Extended Data Fig. 5: Additional Data from validation and benchmarking of TIME-Seq.
From: TIME-seq reduces time and cost of DNA methylation measurement for epigenetic clock construction
a-b, TIME-Seq Mouse rDNA Clock predictions with samples colored for (a) validation library preparation (prep) and (b) cohort of the mouse. Pearson correlation is shown for each panel. c, Correlation between age-adjusted prediction residuals in the validation sets from the different prediction approaches. d, Correlation and significance matrix between ∆Age from each approach and ∆Medage(blood), that is, the difference in median value from similar aged mice for each blood measurement.
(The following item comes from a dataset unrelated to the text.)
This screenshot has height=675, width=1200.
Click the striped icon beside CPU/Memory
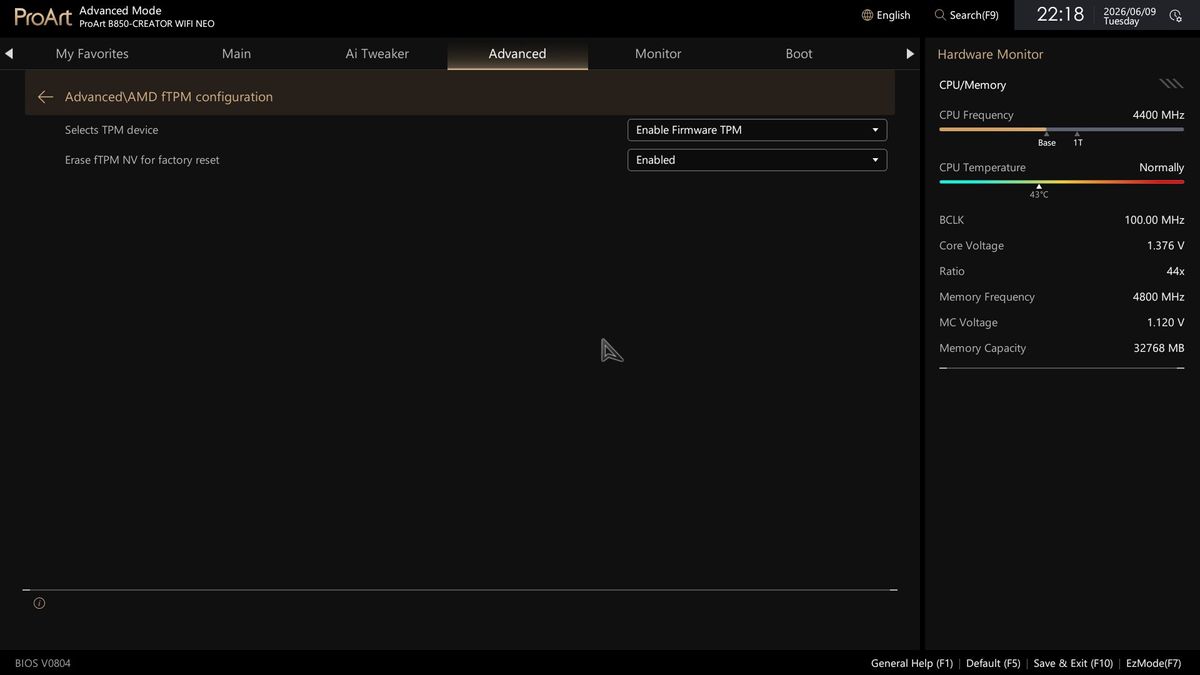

The color and size of each circle represent the correlation and p-value significance, respectively. WBC = white blood cell count, NE (%) = percent of neutrophils, LY (%) = percent of lymphocytes, MO (%) = percent of monocytes, EO (%) = percent of eosinophils, BA (%) = percent of basophils, RBC = red blood cell count, Hb = hemoglobin, HCT = hematocrit, MCV = mean corpuscular volume, MCH = mean corpuscular hemoglobin, MCHC = mean corpuscular hemoglobin concentration, RDW = red blood cell distribution width, PLT = platelets, MPV = mean platelet volume. e, Frailty indexes for each of the assayed mice along with Pearson correlation with age. f, Comparison of ∆Age and ∆Medage(FI) for mice in the validation cohort. Pearson correlation is shown without adjusting for multiple comparisons. g, Comparison between TIME-Seq CpG methylation and RRBS methylation in the same sample and CpG. Pearson correlation between CpG methylation levels is shown.